Cyril Smith: “Scurrilous hearsay?”

11 minutes and 19 seconds into Sunday’s final episode of “A Very English Scandal” Hugh Grant as Jeremy Thorpe spoke the immortal lines: “All that new blood coming through – Clement Freud, Cyril Smith. Exciting Times”.  Of course the lines are fictional but the point is well made. We now know a very great deal about those “exciting times” and how abusers hid in plain sight behind a 70’s larger than life, English eccentric, man of the people image.

All the more astonishing then that Lord Steel said on Monday’s Newsnight that the allegations against Smith were “so far scurrilous hear-say”. 

This when the CPS has already admitted that Smith should have been prosecuted in 1970 or again in 1998 and 1999. On September 16 2017 the Chief Executive of Rochdale Borough Council gave an apology to the victims. The late, great Liz MacKean’ s  extraordinarily moving Dispatches documentary from September 2013 is still available. MacKean hears from those who say they were abused by Smith. I defy anyone not to at least give those witnesses a hearing.

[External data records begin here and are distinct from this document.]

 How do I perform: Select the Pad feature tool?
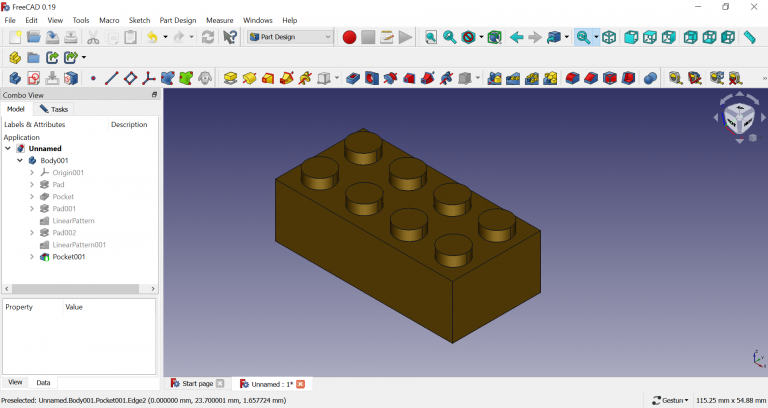230,77
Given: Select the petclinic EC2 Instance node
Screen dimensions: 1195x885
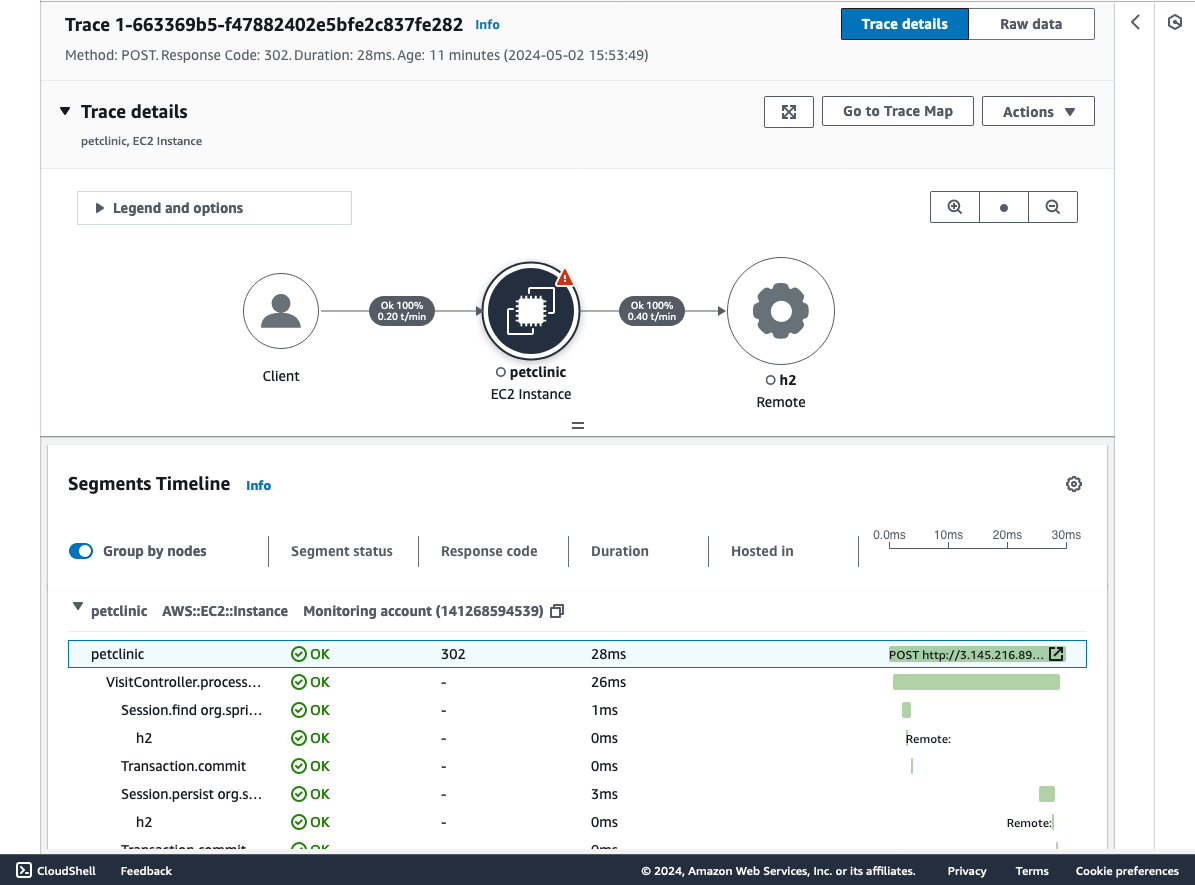Looking at the screenshot, I should coord(531,311).
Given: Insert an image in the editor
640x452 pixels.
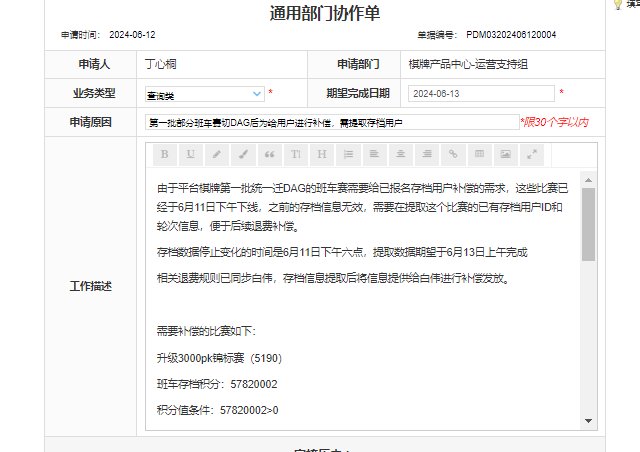Looking at the screenshot, I should pyautogui.click(x=506, y=154).
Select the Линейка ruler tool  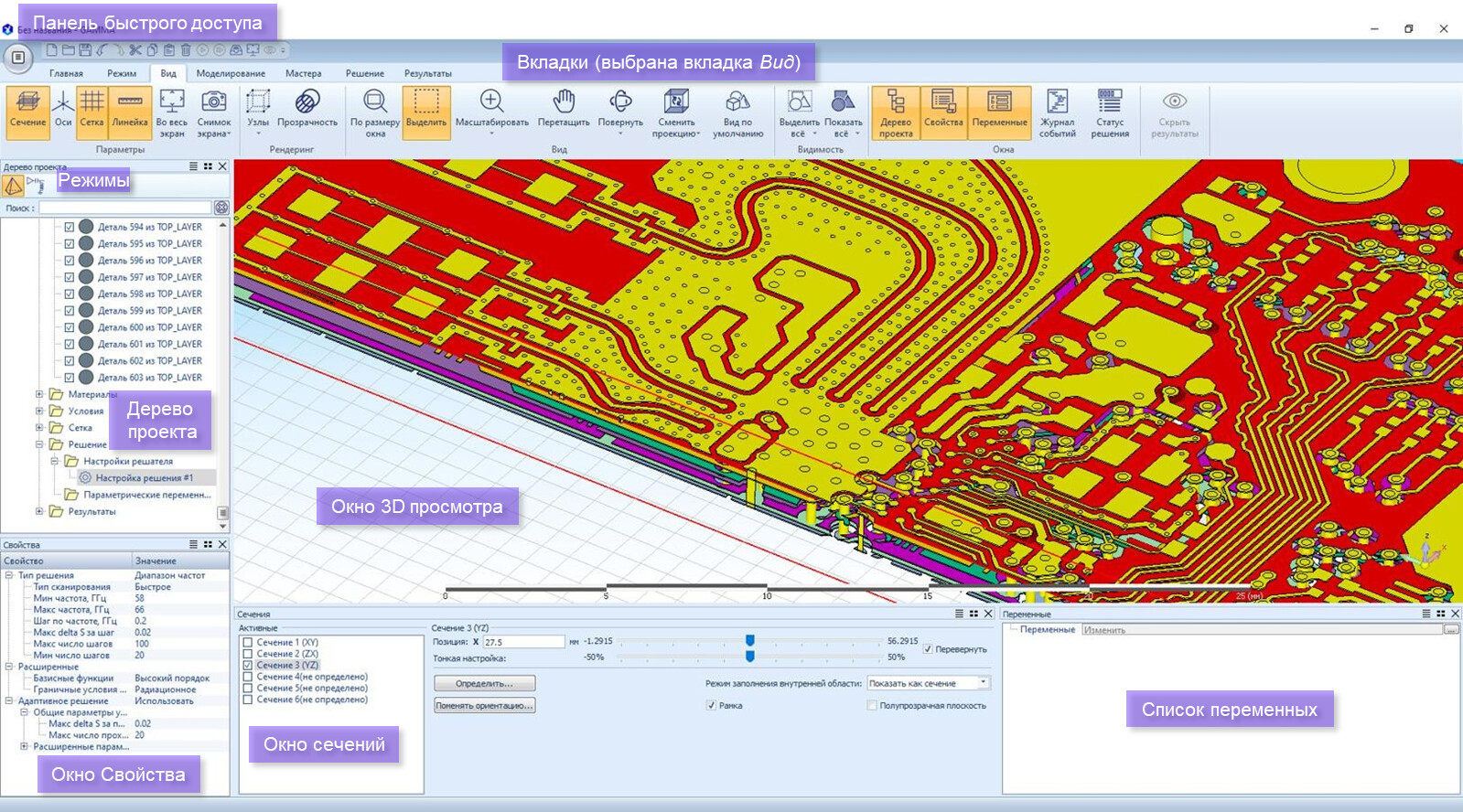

The Independent Inquiry into child sexual abuse (IICSA) issued its interim report about Rochdale on April 25. In no way shape or form does the interim report implicate any Liberal or Liberal Democrat figures in abuse conducted by Cyril Smith. But, terrifyingly, it makes it clear that it is very likely that Smith abused over many decades. It hears from those who say they were abused by Smith in the 90s at Knowl View School and is astonished by the decision to make him Chair of Governors in 1994. Smith’s abuse does not just relate to allegations in the 60s when he was a member of the Labour Party.

In its introduction the interim report has harsh words for a former Lib Dem MP: “It was also the view of the Chair and the Panel that Paul Rowen, Lib Dem Leader of Rochdale Borough Council from 1992-6 bore considerable responsibility for the school [Knowl] during his tenure. As with Richard Farnell [previous Labour council leader] he was prepared to blame others without acknowledging his own failures of leadership, including his decision to give the school’s problems low priority”. (My square brackets).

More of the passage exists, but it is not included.